__Excerpted data__:
:::::

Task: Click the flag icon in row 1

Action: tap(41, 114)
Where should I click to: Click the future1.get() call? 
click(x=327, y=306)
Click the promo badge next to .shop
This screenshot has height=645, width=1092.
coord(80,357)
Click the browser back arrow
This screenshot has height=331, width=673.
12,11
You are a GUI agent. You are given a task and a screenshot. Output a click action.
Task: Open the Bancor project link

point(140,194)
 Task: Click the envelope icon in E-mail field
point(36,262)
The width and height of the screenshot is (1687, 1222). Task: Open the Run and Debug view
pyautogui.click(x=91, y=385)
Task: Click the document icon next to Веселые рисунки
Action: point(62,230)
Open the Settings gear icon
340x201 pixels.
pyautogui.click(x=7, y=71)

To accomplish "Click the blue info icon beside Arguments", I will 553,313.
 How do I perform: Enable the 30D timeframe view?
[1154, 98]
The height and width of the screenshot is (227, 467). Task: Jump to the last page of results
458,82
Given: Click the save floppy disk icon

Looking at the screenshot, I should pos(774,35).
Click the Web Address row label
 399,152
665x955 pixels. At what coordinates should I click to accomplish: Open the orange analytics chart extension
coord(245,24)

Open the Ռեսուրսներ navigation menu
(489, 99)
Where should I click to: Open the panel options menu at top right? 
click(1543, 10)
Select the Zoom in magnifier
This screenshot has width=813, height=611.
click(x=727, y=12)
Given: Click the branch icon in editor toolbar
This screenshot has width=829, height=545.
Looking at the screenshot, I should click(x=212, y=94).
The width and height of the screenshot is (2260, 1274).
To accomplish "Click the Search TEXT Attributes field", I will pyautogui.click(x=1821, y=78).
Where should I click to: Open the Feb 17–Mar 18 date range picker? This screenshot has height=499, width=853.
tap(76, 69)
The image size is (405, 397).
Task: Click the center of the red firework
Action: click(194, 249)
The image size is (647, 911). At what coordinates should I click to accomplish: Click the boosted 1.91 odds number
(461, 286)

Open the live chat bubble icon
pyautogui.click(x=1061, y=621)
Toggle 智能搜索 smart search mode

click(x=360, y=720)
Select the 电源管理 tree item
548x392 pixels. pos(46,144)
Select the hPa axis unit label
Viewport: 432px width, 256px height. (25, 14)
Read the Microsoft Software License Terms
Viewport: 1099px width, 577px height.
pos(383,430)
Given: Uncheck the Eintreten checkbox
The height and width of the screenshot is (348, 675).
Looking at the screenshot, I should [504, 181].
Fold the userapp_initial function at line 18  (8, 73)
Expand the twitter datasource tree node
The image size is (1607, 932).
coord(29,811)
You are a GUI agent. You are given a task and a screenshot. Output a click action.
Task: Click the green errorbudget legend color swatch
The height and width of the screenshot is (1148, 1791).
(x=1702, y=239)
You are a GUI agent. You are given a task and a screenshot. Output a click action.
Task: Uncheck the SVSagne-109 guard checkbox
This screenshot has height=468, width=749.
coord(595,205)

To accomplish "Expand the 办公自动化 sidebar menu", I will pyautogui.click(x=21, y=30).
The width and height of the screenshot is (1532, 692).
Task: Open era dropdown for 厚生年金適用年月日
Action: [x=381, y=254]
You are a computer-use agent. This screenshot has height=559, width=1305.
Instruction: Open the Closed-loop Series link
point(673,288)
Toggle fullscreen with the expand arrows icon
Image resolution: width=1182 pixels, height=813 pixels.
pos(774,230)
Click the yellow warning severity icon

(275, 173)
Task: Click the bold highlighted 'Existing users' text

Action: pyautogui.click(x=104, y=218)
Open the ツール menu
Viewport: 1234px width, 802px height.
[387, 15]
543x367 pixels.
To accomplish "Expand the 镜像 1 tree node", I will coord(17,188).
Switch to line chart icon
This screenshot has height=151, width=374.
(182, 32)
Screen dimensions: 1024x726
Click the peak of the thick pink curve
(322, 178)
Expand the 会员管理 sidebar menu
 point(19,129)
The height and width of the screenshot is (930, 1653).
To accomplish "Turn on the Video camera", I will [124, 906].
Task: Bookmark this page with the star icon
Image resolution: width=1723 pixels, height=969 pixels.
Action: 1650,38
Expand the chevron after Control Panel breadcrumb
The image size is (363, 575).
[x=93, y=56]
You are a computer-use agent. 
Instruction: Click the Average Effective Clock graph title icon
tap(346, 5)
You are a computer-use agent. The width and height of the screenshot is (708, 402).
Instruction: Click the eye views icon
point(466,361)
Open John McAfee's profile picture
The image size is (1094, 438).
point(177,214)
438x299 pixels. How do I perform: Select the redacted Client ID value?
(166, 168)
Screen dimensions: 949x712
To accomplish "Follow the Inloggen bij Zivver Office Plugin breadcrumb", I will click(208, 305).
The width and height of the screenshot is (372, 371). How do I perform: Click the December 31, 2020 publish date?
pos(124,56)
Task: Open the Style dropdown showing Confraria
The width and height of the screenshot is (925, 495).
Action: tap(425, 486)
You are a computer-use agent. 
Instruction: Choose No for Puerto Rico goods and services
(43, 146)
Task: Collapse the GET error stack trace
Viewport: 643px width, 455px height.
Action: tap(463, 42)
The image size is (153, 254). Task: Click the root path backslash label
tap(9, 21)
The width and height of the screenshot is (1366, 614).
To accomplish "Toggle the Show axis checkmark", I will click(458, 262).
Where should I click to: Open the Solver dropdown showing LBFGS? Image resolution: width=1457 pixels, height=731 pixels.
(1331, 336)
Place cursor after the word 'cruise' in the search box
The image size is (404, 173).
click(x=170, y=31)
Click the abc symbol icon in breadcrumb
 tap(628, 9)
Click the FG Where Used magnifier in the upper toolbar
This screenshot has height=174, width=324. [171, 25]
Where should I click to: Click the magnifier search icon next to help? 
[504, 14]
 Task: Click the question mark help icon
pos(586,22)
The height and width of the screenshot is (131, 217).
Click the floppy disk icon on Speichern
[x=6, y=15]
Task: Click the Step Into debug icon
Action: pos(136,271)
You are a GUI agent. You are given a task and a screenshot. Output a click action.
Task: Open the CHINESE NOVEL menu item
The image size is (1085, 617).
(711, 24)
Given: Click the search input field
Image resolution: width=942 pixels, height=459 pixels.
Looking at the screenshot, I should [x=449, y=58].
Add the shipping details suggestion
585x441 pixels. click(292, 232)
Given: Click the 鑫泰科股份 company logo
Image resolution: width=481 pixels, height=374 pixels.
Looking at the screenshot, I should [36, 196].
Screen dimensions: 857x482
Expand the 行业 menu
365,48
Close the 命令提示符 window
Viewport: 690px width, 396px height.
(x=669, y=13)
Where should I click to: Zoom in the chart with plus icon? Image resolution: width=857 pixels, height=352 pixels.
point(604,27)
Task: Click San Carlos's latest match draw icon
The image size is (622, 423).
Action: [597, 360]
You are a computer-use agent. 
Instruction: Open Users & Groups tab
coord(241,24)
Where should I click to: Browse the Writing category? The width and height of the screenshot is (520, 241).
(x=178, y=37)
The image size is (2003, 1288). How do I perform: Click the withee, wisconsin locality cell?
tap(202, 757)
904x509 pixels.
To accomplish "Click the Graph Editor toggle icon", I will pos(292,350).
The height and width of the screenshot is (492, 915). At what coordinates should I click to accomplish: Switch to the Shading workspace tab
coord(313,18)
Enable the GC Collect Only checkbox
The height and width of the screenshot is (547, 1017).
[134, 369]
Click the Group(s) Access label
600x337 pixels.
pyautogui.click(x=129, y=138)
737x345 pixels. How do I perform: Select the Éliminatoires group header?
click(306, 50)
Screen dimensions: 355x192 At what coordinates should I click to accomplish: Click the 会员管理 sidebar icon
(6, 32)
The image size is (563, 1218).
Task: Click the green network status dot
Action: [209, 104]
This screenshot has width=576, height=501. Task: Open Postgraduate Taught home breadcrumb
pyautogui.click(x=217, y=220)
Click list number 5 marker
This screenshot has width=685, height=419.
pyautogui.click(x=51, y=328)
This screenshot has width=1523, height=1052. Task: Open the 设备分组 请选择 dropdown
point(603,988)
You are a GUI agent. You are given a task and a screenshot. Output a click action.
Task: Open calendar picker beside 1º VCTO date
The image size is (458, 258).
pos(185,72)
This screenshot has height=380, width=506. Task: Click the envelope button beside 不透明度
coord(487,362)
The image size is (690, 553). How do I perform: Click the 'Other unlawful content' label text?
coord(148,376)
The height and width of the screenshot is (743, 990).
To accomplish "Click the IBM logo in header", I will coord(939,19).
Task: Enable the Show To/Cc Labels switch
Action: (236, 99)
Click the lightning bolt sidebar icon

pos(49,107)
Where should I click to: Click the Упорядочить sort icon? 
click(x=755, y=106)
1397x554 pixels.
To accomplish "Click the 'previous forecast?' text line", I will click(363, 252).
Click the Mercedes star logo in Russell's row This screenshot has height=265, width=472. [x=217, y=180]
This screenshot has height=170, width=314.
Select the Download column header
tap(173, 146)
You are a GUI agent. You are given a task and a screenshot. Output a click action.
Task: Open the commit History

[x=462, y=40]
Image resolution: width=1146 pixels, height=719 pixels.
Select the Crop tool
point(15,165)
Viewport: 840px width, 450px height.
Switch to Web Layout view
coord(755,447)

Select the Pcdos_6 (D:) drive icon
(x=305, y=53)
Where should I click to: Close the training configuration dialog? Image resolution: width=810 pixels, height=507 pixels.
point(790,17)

:::::

__What you have to do__: Reproduce the lines of the records word for word, beginning with the line that contains "Task: Click the bold" and ending with the line that contains "will [124, 906].", including both of those lines.

__Answer to this exercise__:
Task: Click the bold highlighted 'Existing users' text

Action: pyautogui.click(x=104, y=218)
Open the ツール menu
Viewport: 1234px width, 802px height.
[387, 15]
543x367 pixels.
To accomplish "Expand the 镜像 1 tree node", I will coord(17,188).
Switch to line chart icon
This screenshot has height=151, width=374.
(182, 32)
Screen dimensions: 1024x726
Click the peak of the thick pink curve
(322, 178)
Expand the 会员管理 sidebar menu
 point(19,129)
The height and width of the screenshot is (930, 1653).
To accomplish "Turn on the Video camera", I will [124, 906].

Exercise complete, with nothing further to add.